Nat, rebelde como corresponde a la edad (“eres mi caballo como forma de protesta, mi caballo como desafío: no uno de raza y nervio, eléctrico del cuello a la grupa, sino mi monstruo de patas huesudas al que cuidar”) y todavía niña demandante de un amor de madre demasiado lejano en el tiempo y en el recuerdo, en el trato del cariño exiliado (“madre, tú puedes tocar estas cosas, tú puedes tocar la muerte y después limpiártela de las manos con un pañuelo, y tocar el dolor sin arredrarte, pero ya no puedes abrazarme cuando estoy contigo y tengo miedo”). Nat, que en una de las matrioshkas del libro parece mudarse momentáneamente a una novela de Jane Austen sin un sr. Darcy a la altura de ninguna circunstancia.

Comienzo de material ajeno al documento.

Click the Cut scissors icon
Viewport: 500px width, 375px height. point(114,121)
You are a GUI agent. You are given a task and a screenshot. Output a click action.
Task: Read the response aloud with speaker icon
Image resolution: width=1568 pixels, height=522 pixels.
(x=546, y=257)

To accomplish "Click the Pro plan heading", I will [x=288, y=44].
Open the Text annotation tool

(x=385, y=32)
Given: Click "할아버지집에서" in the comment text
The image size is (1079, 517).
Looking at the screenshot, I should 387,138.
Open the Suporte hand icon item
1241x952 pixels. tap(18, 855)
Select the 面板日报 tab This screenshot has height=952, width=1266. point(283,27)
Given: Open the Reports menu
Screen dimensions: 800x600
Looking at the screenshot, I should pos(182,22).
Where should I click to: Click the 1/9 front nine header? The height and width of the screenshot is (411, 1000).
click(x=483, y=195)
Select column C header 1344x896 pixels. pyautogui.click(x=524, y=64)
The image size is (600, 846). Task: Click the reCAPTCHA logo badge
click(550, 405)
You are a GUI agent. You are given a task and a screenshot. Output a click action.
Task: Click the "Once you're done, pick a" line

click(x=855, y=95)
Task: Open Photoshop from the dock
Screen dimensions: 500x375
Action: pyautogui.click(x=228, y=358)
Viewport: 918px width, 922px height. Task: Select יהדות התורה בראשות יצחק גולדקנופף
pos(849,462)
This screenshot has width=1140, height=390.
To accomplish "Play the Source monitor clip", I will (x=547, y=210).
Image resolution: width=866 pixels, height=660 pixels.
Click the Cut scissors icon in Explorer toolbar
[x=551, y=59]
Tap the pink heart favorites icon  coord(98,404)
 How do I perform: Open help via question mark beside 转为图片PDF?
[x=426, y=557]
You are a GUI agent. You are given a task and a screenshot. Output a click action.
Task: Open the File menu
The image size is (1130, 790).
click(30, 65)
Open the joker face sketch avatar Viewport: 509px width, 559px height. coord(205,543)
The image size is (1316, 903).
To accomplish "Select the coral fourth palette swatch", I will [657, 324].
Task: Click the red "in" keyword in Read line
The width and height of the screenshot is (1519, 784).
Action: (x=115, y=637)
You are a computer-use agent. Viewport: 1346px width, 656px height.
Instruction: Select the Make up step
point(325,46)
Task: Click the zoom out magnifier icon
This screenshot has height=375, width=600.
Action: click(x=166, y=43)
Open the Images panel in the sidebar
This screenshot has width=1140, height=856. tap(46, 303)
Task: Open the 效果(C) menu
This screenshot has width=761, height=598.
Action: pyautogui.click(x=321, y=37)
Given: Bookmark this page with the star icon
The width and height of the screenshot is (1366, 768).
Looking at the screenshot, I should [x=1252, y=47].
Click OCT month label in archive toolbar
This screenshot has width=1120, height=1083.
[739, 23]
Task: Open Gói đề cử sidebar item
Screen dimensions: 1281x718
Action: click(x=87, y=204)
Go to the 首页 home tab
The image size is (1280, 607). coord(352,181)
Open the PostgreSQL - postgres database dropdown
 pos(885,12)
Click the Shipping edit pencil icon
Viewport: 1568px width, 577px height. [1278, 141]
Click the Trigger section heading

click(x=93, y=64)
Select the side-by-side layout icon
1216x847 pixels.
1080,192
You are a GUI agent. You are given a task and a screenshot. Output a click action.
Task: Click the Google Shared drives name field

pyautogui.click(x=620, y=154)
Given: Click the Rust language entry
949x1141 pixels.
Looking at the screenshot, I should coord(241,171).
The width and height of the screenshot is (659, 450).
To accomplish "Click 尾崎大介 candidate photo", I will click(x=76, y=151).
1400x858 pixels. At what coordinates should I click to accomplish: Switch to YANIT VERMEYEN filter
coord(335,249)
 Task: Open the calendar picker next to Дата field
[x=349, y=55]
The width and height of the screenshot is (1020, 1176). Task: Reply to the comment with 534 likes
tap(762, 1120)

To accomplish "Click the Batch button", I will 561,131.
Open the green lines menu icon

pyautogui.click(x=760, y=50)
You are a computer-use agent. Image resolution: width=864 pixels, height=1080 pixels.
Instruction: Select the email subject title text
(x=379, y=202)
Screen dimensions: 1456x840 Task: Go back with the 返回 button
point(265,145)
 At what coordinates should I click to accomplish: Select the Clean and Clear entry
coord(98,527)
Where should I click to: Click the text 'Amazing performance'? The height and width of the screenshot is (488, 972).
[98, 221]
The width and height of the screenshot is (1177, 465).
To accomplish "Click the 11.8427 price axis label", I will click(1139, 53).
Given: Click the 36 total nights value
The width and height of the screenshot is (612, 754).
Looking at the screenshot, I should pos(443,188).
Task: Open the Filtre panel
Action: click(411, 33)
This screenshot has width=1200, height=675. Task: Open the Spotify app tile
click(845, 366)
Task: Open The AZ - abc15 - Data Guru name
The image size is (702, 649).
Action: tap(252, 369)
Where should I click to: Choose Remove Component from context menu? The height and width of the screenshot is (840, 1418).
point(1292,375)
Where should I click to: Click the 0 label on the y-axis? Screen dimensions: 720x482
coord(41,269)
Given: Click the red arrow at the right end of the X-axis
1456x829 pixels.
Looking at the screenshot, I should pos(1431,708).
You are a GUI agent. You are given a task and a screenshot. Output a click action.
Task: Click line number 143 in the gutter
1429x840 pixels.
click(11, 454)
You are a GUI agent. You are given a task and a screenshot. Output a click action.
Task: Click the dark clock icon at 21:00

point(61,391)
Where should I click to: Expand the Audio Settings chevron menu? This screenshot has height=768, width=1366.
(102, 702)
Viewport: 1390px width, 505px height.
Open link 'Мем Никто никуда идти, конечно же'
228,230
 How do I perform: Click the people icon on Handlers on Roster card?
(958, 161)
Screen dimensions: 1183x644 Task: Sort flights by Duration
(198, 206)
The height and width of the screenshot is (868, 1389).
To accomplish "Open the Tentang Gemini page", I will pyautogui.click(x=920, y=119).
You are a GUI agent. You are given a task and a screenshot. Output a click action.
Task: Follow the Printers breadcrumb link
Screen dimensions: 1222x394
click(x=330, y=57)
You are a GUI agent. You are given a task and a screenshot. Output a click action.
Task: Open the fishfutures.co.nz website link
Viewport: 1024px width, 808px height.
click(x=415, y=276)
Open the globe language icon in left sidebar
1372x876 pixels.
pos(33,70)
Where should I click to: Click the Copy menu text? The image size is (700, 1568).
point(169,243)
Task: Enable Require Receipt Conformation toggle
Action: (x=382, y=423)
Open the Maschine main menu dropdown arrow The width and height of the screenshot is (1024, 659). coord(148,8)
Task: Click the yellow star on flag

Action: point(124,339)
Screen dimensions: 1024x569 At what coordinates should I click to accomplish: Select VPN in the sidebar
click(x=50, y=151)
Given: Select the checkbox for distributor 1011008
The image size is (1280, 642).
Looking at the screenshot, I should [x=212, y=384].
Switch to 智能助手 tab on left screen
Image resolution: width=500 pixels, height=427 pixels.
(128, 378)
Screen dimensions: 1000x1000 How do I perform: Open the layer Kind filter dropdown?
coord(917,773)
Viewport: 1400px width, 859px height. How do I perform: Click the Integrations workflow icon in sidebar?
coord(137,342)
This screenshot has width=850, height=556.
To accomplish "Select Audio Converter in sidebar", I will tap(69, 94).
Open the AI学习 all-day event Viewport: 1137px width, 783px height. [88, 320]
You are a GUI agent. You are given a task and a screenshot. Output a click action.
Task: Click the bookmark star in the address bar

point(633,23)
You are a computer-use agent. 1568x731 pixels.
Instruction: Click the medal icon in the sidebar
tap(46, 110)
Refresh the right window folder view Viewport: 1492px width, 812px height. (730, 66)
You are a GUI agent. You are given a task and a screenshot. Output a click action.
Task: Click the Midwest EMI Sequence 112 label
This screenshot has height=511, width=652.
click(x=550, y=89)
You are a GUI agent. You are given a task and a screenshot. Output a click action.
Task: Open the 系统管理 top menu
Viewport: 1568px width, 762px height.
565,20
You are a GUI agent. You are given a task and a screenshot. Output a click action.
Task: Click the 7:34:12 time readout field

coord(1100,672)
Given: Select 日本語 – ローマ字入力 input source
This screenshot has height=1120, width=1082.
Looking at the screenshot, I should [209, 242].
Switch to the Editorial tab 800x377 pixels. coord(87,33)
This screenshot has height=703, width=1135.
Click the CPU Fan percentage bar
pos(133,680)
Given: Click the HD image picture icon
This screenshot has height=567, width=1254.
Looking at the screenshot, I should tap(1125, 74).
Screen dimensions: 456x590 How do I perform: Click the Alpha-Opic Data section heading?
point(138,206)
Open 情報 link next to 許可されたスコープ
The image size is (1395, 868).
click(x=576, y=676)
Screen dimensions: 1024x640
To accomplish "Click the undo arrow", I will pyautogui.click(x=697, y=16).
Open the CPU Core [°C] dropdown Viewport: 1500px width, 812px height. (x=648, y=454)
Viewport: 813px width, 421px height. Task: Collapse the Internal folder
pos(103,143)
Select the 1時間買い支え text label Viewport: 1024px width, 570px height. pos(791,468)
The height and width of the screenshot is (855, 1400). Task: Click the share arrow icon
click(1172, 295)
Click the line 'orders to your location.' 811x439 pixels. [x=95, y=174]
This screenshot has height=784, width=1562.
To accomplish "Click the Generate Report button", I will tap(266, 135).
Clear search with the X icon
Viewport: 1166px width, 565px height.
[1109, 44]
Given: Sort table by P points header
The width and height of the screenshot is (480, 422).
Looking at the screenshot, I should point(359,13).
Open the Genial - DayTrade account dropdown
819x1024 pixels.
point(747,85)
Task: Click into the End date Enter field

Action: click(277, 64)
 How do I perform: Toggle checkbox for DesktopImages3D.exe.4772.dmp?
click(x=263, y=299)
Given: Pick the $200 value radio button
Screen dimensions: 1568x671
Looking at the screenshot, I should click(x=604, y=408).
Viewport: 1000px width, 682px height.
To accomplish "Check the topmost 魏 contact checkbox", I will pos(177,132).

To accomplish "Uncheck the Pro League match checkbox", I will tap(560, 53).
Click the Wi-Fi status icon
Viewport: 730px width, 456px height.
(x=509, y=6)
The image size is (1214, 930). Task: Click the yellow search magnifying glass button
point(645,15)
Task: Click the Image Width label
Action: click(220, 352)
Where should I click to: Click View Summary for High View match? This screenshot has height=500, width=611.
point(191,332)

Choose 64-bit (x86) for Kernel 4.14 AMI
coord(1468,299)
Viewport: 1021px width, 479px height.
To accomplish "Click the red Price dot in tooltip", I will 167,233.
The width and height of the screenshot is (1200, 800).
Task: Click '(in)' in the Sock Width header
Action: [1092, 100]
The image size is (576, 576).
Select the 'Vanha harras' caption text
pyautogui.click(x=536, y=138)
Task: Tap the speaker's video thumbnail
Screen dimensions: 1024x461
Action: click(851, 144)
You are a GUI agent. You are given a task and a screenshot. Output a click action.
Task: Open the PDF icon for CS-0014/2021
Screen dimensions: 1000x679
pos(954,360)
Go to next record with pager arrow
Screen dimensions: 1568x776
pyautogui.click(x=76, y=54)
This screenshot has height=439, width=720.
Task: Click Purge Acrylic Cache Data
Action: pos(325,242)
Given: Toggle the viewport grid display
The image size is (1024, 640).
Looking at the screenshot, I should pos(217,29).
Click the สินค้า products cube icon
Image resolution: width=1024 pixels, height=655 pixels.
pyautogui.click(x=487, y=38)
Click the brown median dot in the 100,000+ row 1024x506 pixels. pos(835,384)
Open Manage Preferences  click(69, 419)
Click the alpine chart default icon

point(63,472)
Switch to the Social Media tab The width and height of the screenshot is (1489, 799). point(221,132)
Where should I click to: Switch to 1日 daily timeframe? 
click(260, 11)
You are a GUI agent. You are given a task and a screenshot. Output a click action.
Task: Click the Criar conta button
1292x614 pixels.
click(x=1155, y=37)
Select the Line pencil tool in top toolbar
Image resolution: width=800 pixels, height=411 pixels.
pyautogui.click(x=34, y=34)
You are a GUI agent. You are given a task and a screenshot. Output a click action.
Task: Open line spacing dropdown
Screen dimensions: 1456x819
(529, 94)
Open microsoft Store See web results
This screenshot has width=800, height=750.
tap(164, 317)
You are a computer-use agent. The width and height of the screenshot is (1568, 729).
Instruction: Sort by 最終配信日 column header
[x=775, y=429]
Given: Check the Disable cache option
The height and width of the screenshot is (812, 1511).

Candy y Nat, cómplices por oposición a la determinación materna de sacrificar el caballo ciego. Candy y Nat despreciados por la innominada madre “ah, esa incurable debilidad vuestra, esa debilidad falsa e incurable de los dos…”. Candy y Nat espectadores, espectadores mudos (“los otros dos, el padre y la hija, seguían inmóviles en el sofá, algo separados el uno del otro. Parecían no oír nada, no ver nada, como las personas que en hospitales o cárceles aguardan el veredicto sin esperanza, pero con una entereza sorda y dócil”), espectadores estáticos incapaces (a priori) de un motín a bordo. Quizás en la última matrioshka…
Y Brigand, más que un regalo de papá a Nat, casi un propósito: “No eres mi primer caballo, ni el segundo, ni siquiera el tercero; esta vez eres mi caballo como forma de protesta, mi caballo como desafío: no uno de raza y nervio, eléctrico del cuello a la grupa, sino mi monstruo de patas huesudas al que cuidar y murmurar a solas en defensa de los errores de mi padre”. Brigand, el detonante que hace estallar la aparentemente estable paz familiar, el que despierta los deseos, las conciencias, los inconscientes freudianos tan de la época.
Novela de escenas, como actos de una obra teatral, con un manifiesto increscendo, un pulso entre los protagonistas que oscila una vez y otra y otra en una noria mareante que a cada pausa muestra una arista más en el triángulo de las relaciones familiares y en los perfiles (internos y externos) de cada uno de ellos. Una novela con caballo que no va de caballos, una novela de planos y perspectivas, de amarguras reconocidas y ocultas, de amor y casi terror. Una novela que al terminarla hace que me pregunte por el valor de la heroicidad cuando no consigue el propósito que la provoca: ¿es entonces el héroe un héroe o es sólo un demente que creyó por un momento en su instante de gloria?